_Exercise prompt_.
Swap every "dropdown" for "drop-down" in the items below, and write out all of the items with nothing else changed.
--- begin The input ---
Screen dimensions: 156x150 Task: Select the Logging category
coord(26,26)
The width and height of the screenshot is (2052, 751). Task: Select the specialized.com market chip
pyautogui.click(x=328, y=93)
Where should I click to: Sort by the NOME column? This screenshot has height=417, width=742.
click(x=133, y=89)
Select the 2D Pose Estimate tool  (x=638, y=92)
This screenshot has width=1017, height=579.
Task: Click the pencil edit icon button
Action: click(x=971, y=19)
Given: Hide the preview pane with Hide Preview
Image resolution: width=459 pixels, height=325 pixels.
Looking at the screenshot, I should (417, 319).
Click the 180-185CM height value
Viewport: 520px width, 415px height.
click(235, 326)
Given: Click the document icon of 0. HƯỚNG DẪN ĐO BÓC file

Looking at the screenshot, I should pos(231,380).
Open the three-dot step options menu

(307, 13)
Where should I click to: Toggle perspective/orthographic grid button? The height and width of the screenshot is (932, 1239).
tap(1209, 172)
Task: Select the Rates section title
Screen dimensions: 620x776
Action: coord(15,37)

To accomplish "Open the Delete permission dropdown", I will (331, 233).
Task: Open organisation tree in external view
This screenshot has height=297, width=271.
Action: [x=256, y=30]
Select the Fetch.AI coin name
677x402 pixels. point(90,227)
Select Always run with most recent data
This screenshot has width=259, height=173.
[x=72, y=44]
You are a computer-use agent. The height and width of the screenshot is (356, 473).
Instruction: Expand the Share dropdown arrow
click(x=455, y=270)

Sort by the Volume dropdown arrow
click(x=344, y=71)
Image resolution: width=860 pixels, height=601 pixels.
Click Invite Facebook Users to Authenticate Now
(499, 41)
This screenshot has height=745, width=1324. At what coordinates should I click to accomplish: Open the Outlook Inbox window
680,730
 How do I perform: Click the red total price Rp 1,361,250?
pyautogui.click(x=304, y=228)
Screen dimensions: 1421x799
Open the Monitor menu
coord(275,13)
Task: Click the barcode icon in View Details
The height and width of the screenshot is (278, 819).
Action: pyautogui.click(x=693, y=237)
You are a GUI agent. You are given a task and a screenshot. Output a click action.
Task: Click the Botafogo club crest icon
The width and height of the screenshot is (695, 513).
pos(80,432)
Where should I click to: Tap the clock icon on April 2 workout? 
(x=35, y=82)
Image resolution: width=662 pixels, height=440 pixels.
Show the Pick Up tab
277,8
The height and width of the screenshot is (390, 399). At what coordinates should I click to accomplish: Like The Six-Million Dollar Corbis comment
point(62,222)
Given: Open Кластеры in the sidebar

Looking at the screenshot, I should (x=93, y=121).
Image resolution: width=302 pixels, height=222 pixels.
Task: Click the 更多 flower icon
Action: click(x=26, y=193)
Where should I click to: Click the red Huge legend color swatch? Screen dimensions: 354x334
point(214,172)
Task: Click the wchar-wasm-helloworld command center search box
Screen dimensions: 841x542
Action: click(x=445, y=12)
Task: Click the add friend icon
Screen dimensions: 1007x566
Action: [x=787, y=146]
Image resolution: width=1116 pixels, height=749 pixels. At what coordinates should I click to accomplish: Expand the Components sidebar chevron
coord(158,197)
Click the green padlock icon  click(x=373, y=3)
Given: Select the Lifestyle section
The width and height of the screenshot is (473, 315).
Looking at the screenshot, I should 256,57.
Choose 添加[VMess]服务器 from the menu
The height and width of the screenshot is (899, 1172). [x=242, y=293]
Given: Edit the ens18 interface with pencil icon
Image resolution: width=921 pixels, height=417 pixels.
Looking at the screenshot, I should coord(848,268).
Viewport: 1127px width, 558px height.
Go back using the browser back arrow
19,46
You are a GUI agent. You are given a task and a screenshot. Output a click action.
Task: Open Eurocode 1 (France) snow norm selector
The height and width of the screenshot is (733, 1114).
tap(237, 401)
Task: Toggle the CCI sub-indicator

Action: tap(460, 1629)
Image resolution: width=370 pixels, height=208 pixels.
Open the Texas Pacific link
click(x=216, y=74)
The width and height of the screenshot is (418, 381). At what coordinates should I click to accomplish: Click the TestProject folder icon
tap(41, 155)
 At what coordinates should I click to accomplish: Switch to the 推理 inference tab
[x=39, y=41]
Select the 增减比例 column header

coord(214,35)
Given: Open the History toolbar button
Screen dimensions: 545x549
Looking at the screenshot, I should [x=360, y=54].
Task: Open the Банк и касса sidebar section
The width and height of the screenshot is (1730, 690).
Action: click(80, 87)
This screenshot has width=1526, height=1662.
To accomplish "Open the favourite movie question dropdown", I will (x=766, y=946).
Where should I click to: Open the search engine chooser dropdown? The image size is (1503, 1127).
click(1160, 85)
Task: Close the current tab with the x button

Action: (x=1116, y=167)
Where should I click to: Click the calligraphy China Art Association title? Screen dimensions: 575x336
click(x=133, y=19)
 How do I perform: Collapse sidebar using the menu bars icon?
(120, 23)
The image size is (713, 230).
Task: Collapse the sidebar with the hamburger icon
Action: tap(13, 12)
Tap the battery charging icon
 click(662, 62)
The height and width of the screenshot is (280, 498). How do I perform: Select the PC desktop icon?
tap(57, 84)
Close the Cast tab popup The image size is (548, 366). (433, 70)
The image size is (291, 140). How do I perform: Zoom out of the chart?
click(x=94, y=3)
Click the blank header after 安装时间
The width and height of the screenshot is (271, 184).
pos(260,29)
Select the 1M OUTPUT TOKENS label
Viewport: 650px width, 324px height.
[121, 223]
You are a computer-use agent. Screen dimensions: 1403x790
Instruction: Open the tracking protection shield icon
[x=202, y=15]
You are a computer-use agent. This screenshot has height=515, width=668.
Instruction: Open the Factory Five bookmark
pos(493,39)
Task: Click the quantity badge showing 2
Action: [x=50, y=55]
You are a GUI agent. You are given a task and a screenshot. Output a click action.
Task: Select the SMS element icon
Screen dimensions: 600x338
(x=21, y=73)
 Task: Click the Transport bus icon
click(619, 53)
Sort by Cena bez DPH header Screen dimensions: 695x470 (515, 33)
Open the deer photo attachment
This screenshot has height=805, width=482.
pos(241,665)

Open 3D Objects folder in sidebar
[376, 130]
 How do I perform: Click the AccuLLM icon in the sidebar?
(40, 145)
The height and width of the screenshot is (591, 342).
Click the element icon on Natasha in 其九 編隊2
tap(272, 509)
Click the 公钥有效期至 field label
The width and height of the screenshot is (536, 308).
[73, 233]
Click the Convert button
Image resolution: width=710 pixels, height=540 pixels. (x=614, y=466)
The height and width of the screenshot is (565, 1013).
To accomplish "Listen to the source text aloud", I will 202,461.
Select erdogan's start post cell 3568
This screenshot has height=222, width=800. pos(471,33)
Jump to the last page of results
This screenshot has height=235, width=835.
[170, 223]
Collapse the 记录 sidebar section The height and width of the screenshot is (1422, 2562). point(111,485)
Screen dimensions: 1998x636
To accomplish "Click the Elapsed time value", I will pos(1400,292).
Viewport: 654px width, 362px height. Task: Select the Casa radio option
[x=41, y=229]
--- end The input ---
_Full response_.
Screen dimensions: 156x150 Task: Select the Logging category
coord(26,26)
The width and height of the screenshot is (2052, 751). Task: Select the specialized.com market chip
pyautogui.click(x=328, y=93)
Where should I click to: Sort by the NOME column? This screenshot has height=417, width=742.
click(x=133, y=89)
Select the 2D Pose Estimate tool  (x=638, y=92)
This screenshot has width=1017, height=579.
Task: Click the pencil edit icon button
Action: click(x=971, y=19)
Given: Hide the preview pane with Hide Preview
Image resolution: width=459 pixels, height=325 pixels.
Looking at the screenshot, I should (417, 319).
Click the 180-185CM height value
Viewport: 520px width, 415px height.
click(235, 326)
Given: Click the document icon of 0. HƯỚNG DẪN ĐO BÓC file

Looking at the screenshot, I should pos(231,380).
Open the three-dot step options menu

(307, 13)
Where should I click to: Toggle perspective/orthographic grid button? The height and width of the screenshot is (932, 1239).
tap(1209, 172)
Task: Select the Rates section title
Screen dimensions: 620x776
Action: coord(15,37)

To accomplish "Open the Delete permission drop-down", I will (331, 233).
Task: Open organisation tree in external view
This screenshot has height=297, width=271.
Action: [x=256, y=30]
Select the Fetch.AI coin name
677x402 pixels. point(90,227)
Select Always run with most recent data
This screenshot has width=259, height=173.
[x=72, y=44]
You are a computer-use agent. The height and width of the screenshot is (356, 473).
Instruction: Expand the Share drop-down arrow
click(x=455, y=270)

Sort by the Volume drop-down arrow
click(x=344, y=71)
Image resolution: width=860 pixels, height=601 pixels.
Click Invite Facebook Users to Authenticate Now
(499, 41)
This screenshot has height=745, width=1324. At what coordinates should I click to accomplish: Open the Outlook Inbox window
680,730
 How do I perform: Click the red total price Rp 1,361,250?
pyautogui.click(x=304, y=228)
Screen dimensions: 1421x799
Open the Monitor menu
coord(275,13)
Task: Click the barcode icon in View Details
The height and width of the screenshot is (278, 819).
Action: pyautogui.click(x=693, y=237)
You are a GUI agent. You are given a task and a screenshot. Output a click action.
Task: Click the Botafogo club crest icon
The width and height of the screenshot is (695, 513).
pos(80,432)
Where should I click to: Tap the clock icon on April 2 workout? 
(x=35, y=82)
Image resolution: width=662 pixels, height=440 pixels.
Show the Pick Up tab
277,8
The height and width of the screenshot is (390, 399). At what coordinates should I click to accomplish: Like The Six-Million Dollar Corbis comment
point(62,222)
Given: Open Кластеры in the sidebar

Looking at the screenshot, I should (x=93, y=121).
Image resolution: width=302 pixels, height=222 pixels.
Task: Click the 更多 flower icon
Action: click(x=26, y=193)
Where should I click to: Click the red Huge legend color swatch? Screen dimensions: 354x334
point(214,172)
Task: Click the wchar-wasm-helloworld command center search box
Screen dimensions: 841x542
Action: click(x=445, y=12)
Task: Click the add friend icon
Screen dimensions: 1007x566
Action: [x=787, y=146]
Image resolution: width=1116 pixels, height=749 pixels. At what coordinates should I click to accomplish: Expand the Components sidebar chevron
coord(158,197)
Click the green padlock icon  click(x=373, y=3)
Given: Select the Lifestyle section
The width and height of the screenshot is (473, 315).
Looking at the screenshot, I should 256,57.
Choose 添加[VMess]服务器 from the menu
The height and width of the screenshot is (899, 1172). [x=242, y=293]
Given: Edit the ens18 interface with pencil icon
Image resolution: width=921 pixels, height=417 pixels.
Looking at the screenshot, I should coord(848,268).
Viewport: 1127px width, 558px height.
Go back using the browser back arrow
19,46
You are a GUI agent. You are given a task and a screenshot. Output a click action.
Task: Open Eurocode 1 (France) snow norm selector
The height and width of the screenshot is (733, 1114).
tap(237, 401)
Task: Toggle the CCI sub-indicator

Action: tap(460, 1629)
Image resolution: width=370 pixels, height=208 pixels.
Open the Texas Pacific link
click(x=216, y=74)
The width and height of the screenshot is (418, 381). At what coordinates should I click to accomplish: Click the TestProject folder icon
tap(41, 155)
 At what coordinates should I click to accomplish: Switch to the 推理 inference tab
[x=39, y=41]
Select the 增减比例 column header

coord(214,35)
Given: Open the History toolbar button
Screen dimensions: 545x549
Looking at the screenshot, I should [x=360, y=54].
Task: Open the Банк и касса sidebar section
The width and height of the screenshot is (1730, 690).
Action: click(80, 87)
This screenshot has width=1526, height=1662.
To accomplish "Open the favourite movie question drop-down", I will (x=766, y=946).
Where should I click to: Open the search engine chooser drop-down? The image size is (1503, 1127).
click(1160, 85)
Task: Close the current tab with the x button

Action: (x=1116, y=167)
Where should I click to: Click the calligraphy China Art Association title? Screen dimensions: 575x336
click(x=133, y=19)
 How do I perform: Collapse sidebar using the menu bars icon?
(120, 23)
The image size is (713, 230).
Task: Collapse the sidebar with the hamburger icon
Action: tap(13, 12)
Tap the battery charging icon
 click(662, 62)
The height and width of the screenshot is (280, 498). How do I perform: Select the PC desktop icon?
tap(57, 84)
Close the Cast tab popup The image size is (548, 366). (433, 70)
The image size is (291, 140). How do I perform: Zoom out of the chart?
click(x=94, y=3)
Click the blank header after 安装时间
The width and height of the screenshot is (271, 184).
pos(260,29)
Select the 1M OUTPUT TOKENS label
Viewport: 650px width, 324px height.
[121, 223]
You are a computer-use agent. Screen dimensions: 1403x790
Instruction: Open the tracking protection shield icon
[x=202, y=15]
You are a computer-use agent. This screenshot has height=515, width=668.
Instruction: Open the Factory Five bookmark
pos(493,39)
Task: Click the quantity badge showing 2
Action: [x=50, y=55]
You are a GUI agent. You are given a task and a screenshot. Output a click action.
Task: Select the SMS element icon
Screen dimensions: 600x338
(x=21, y=73)
 Task: Click the Transport bus icon
click(619, 53)
Sort by Cena bez DPH header Screen dimensions: 695x470 (515, 33)
Open the deer photo attachment
This screenshot has height=805, width=482.
pos(241,665)

Open 3D Objects folder in sidebar
[376, 130]
 How do I perform: Click the AccuLLM icon in the sidebar?
(40, 145)
The height and width of the screenshot is (591, 342).
Click the element icon on Natasha in 其九 編隊2
tap(272, 509)
Click the 公钥有效期至 field label
The width and height of the screenshot is (536, 308).
[73, 233]
Click the Convert button
Image resolution: width=710 pixels, height=540 pixels. (x=614, y=466)
The height and width of the screenshot is (565, 1013).
To accomplish "Listen to the source text aloud", I will 202,461.
Select erdogan's start post cell 3568
This screenshot has height=222, width=800. pos(471,33)
Jump to the last page of results
This screenshot has height=235, width=835.
[170, 223]
Collapse the 记录 sidebar section The height and width of the screenshot is (1422, 2562). point(111,485)
Screen dimensions: 1998x636
To accomplish "Click the Elapsed time value", I will pos(1400,292).
Viewport: 654px width, 362px height. Task: Select the Casa radio option
[x=41, y=229]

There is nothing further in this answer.